H-1B requirements could be security nightmare

New rules from the US government on H-1B visas could damage national cybersecurity.

The tech industry faces new Department of Homeland Security (DHS) rules starting Dec. 15 requiring that H-1B visa applicants make their social media activity public. It’s a move that is unlikely to generate much goodwill from overseas workers looking to come to the US and could be detrimental to tech interests in Silicon Valley.

Shake up. As Cecilia Esterline, Niskanen Center senior immigration policy analyst, told IT Brew earlier this month, the new rules mean there is “this uncertainty and unpredictability that has been introduced into an otherwise somewhat predictable program.”

“Right now, we’re not in the normal, in terms of normal H-1B procedures,” Esterline added. “I think not relying on past experiences, or what has worked for a company in the past, but continuing to update those practices to meet the new moment is what will be required.”

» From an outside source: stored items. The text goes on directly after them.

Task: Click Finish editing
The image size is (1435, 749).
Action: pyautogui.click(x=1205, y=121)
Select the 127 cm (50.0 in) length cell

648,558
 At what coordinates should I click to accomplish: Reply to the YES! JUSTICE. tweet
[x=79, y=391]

But beyond the uncertainty threat, said Malwarebytes Global Consumer Business GM Mark Beare, there’s the danger of cyber insecurity that could come from having so many people connected to a critical industry making so much of their online activity public, even for the limited duration of a visa review.

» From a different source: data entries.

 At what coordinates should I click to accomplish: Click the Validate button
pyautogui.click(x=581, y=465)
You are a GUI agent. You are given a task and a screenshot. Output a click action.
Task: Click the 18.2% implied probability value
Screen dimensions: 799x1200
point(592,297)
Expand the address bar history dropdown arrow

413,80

“We care deeply about our employees and their privacy, and also employees are an attack vector for a company,” Beare said. “We want to try to do what we can to make sure that the employees are not able to be influenced or fall victim to any sort of bad actors who are trying to then target our business.”

Incompatibility. H-1B holders and US citizens in the tech industry alike should take care to protect their information. Among the potential problems with the new government policy? If applicants don’t update their social media profiles, it could result in DHS officials seeing inconsistencies.

“There could lead to a discrepancy between what the employer is reporting to the US government and what is publicly available on LinkedIn, and that could lead to a lot of problems for people who are seen as having misrepresented information to the US government,” Esterline said.

Danger zones. Social engineering attacks often rely on publicly available information; for visa candidates coming from countries with more hostile laws and rules on social issues or speech, opening profiles for scrutiny can be hazardous. Add to that the blackmail potential and you have a perfect storm of threat actor possibilities.

“Anything that can be switched to public and then back off again opens yourself up for scraping,” Beare said. “Anyone who’s trying to actively try to go after individual people that work for specific companies—certainly there’s surveillance on them, and if settings become open and public that they have access to, that can open up a security concern.”

Potential visa applicants are worrying not only about their careers, but their lives and their families. And the example applies to more than applicants.

“H-1B is an example where there are a bunch of people that may need to make something public that they didn’t intend or want to make public, and that’s a concern for them as individuals,” Beare said. “But for consumers at large, people need to be conscious about what they’re putting online, they need to be conscious of the settings.”